Text block:
Living in Alaska for most of his career, Adams’ music has always been inspired by landscapes, ecology, environmentalism, and the natural world—and though he now splits his time between New York and the Mexican desert, his music is still profoundly immersed in the spirit of nature. While Become Ocean submerges the audience in broad waves of sound and shimmering detail, Become Desert takes its inspiration from stillness, space, and light of the desert. At their core, both pieces reflect on two contrasting manifestations of global warming: sea level rise and desertification. 

Adams’ work also holds a very special place in Seattle. In addition to the world premiere of Become Ocean, the Seattle Symphony has performed a number of Adams’ pieces during their Tuning Up! Festival and their [Untitled] series. Last year Emerald City Music also premiered one of Adams’ chamber pieces inspired by the sounds of the Sonoran Desert, titled “there is no one, not even the wind…”

Our marathon this Wednesday features music from throughout Adams’ career, ranging from studies on Georgia birdsongs to field recordings and Alaska Native poetry, metaphysical drum meditations, and expansive sonic geographies—all culminating in the Seattle Symphony’s surround-sound recording of Become Ocean.

Click here to tune in, and read below to learn a bit about our hosts’ favorite musical selections from our John Luther Adams marathon.

John Luther Adams: Become Ocean (Cantaloupe Music)
Seattle Symphony
Ludovic Morlot, conductor

Global devastation never sounded prettier than in John Luther Adams’ apocalyptic musical palindrome Become Ocean. Inspired by the oceans near his former home in Alaska, Adams composed this piece commissioned by Seattle Symphony as a response to what he noticed in the world around him: ice caps melting, sea levels rising, and humanity neglecting to address the changes that impact our future. The fact that human life emerged from the ocean and may soon be destined/forced/doomed to return to the expanse of water is reflected in the palindromic structure of the piece itself; from the second climax indicating a tidal surge the music is played in reverse. Despite the subject matter, Become Ocean feels less like flailing and choking in the ocean’s turbulence and more like floating peacefully on its calm surface. – Rachele Hales


John Luther Adams: The Light that Fills the World (Cold Blue Music)
Unnamed ensemble

From a distance, the Arctic tundra looks like a vast white canvas—up close, it shimmers with infinite color and detail. John Luther Adams spent much of his life exploring the intricacies of that limitless canvas, composing from a 16×20 ft. one-room cabin in the Alaskan woods. He composed The Light That Fills the World during the early dawn of spring one year when, following the long darkness of winter, the landscape was still white with snow and filled with brilliant new light.

Scored for a mixed chamber ensemble of winds, strings, and percussion, the piece captures the slow and sacred rising of the sun across that vast blanket of snow: the way the surface of the earth shifts with that cosmic change of color, the way the broad, seemingly static fields of sound sparkle with enigmatic detail—and the way the listener floats, suspended in that bright and all-consuming light. – Maggie Molloy


John Luther Adams: The Wind in High Places (Cold Blue Music)
JACK Quartet

In the JLA catalog, this piece is a favorite of mine for two reasons. As someone who appreciates places with a significant altitude component (a hiker), I connect deeply with what I perceive as this piece’s portrayal of the unsentimentality of high places. Such places, like all of nature, have no stake in your personal successes or failures, but they are often strikingly beautiful, and made more so by their neutrality.

Source data:
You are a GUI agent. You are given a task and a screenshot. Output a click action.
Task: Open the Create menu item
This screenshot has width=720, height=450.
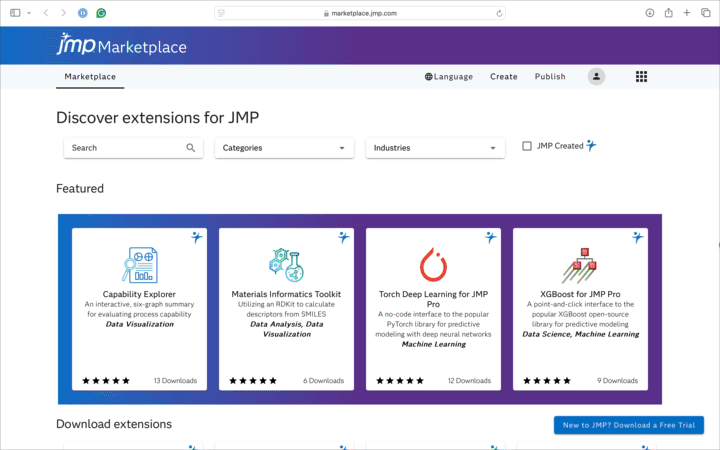coord(504,76)
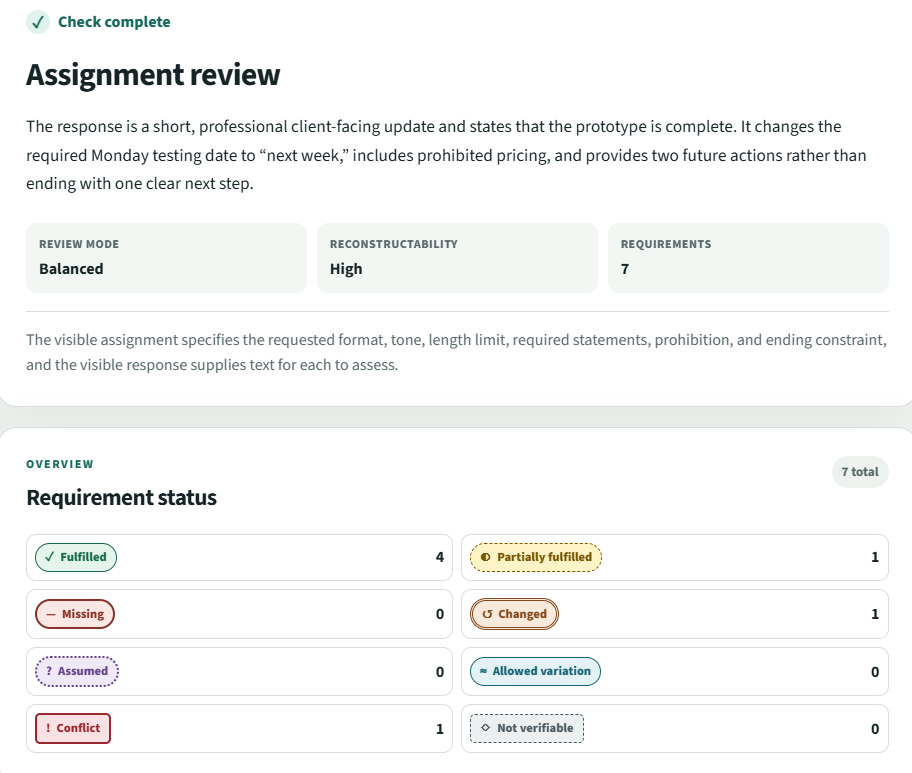Select the Conflict status badge
912x773 pixels.
click(73, 728)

Description of the task: Copy word for word the John Luther Adams text from "Living in Alaska" up to and including "rise and desertification.". Work from the John Luther Adams text only.

Task output:
Living in Alaska for most of his career, Adams’ music has always been inspired by landscapes, ecology, environmentalism, and the natural world—and though he now splits his time between New York and the Mexican desert, his music is still profoundly immersed in the spirit of nature. While Become Ocean submerges the audience in broad waves of sound and shimmering detail, Become Desert takes its inspiration from stillness, space, and light of the desert. At their core, both pieces reflect on two contrasting manifestations of global warming: sea level rise and desertification.